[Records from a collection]
-------

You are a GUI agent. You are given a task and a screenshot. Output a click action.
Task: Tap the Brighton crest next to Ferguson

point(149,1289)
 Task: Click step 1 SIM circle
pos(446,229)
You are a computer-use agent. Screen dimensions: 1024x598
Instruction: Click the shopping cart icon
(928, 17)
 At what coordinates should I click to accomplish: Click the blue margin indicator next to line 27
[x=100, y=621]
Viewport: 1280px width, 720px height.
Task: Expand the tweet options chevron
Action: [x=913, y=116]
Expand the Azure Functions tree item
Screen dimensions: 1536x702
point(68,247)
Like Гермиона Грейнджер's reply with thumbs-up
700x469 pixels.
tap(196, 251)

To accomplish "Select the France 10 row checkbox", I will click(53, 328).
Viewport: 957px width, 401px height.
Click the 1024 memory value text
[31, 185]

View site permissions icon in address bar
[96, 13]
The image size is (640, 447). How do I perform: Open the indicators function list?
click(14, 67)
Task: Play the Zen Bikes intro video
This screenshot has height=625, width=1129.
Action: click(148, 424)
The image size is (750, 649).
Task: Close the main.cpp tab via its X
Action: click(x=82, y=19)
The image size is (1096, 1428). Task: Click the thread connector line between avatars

-------

■ Aim of the exercise: Switch "Screen dimensions" to "Display size" throughout the material above, and reproduce all of it with nothing else altered.

■ Task output:
You are a GUI agent. You are given a task and a screenshot. Output a click action.
Task: Tap the Brighton crest next to Ferguson

point(149,1289)
 Task: Click step 1 SIM circle
pos(446,229)
You are a computer-use agent. Display size: 1024x598
Instruction: Click the shopping cart icon
(928, 17)
 At what coordinates should I click to accomplish: Click the blue margin indicator next to line 27
[x=100, y=621]
Viewport: 1280px width, 720px height.
Task: Expand the tweet options chevron
Action: [x=913, y=116]
Expand the Azure Functions tree item
Display size: 1536x702
point(68,247)
Like Гермиона Грейнджер's reply with thumbs-up
700x469 pixels.
tap(196, 251)

To accomplish "Select the France 10 row checkbox", I will click(53, 328).
Viewport: 957px width, 401px height.
Click the 1024 memory value text
[31, 185]

View site permissions icon in address bar
[96, 13]
The image size is (640, 447). How do I perform: Open the indicators function list?
click(14, 67)
Task: Play the Zen Bikes intro video
This screenshot has height=625, width=1129.
Action: click(148, 424)
The image size is (750, 649).
Task: Close the main.cpp tab via its X
Action: click(x=82, y=19)
The image size is (1096, 1428). Task: Click the thread connector line between avatars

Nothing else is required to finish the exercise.